» **REQUIREMENT**:
Each line from the one containing "You are a GUI" to the end of the material below is to be restated exactly, with pictures skipped.

=== SUPPLIED MATERIAL ===

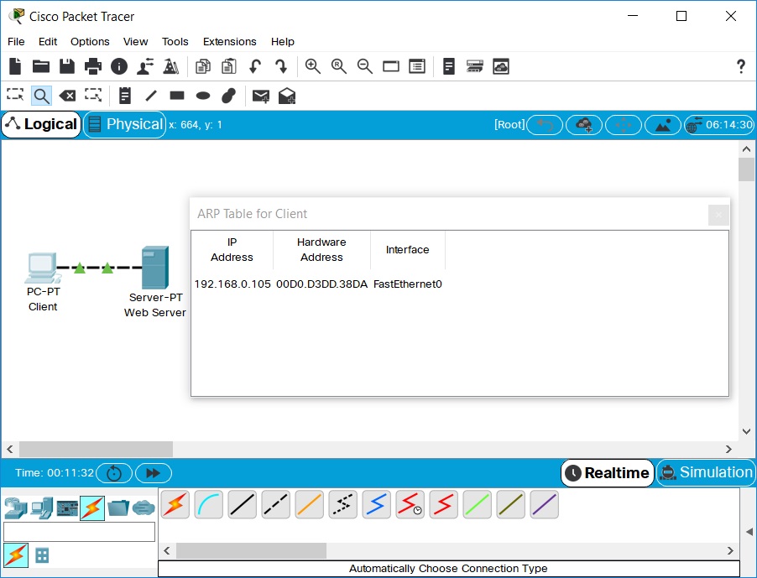757x578 pixels.
Task: Pick the copper straight-through black cable
Action: tap(243, 504)
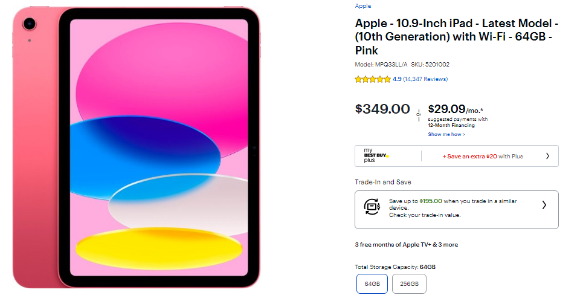Click the trade-in device swap icon
This screenshot has width=583, height=298.
[372, 206]
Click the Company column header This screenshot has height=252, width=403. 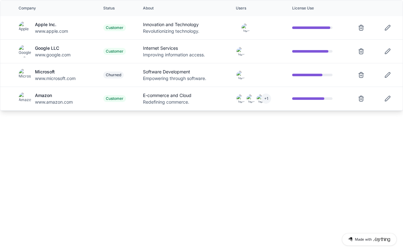pos(27,8)
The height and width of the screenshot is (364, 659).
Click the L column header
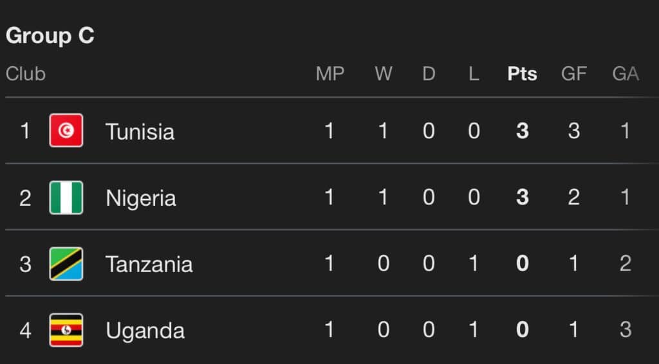pyautogui.click(x=474, y=74)
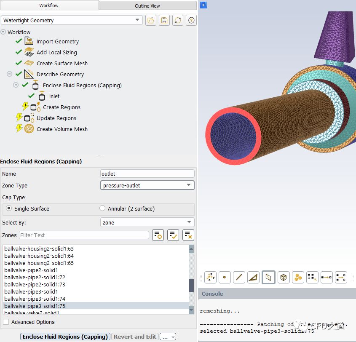Image resolution: width=356 pixels, height=342 pixels.
Task: Deselect all zones using the list X icon
Action: pos(188,235)
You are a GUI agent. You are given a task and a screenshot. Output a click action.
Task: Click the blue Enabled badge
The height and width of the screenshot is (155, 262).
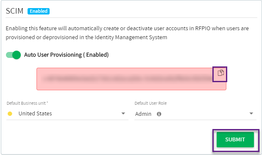click(x=39, y=11)
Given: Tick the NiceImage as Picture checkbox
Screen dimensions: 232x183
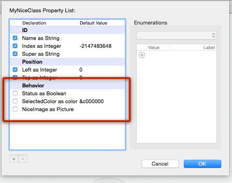Looking at the screenshot, I should tap(15, 109).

===

» **WRITTEN SOLUTION**:
You are a GUI agent. You are given a task and a screenshot. Output a click action.
Task: Click the blue Enabled badge
The height and width of the screenshot is (155, 262).
click(x=39, y=11)
Given: Tick the NiceImage as Picture checkbox
Screen dimensions: 232x183
Looking at the screenshot, I should tap(15, 109).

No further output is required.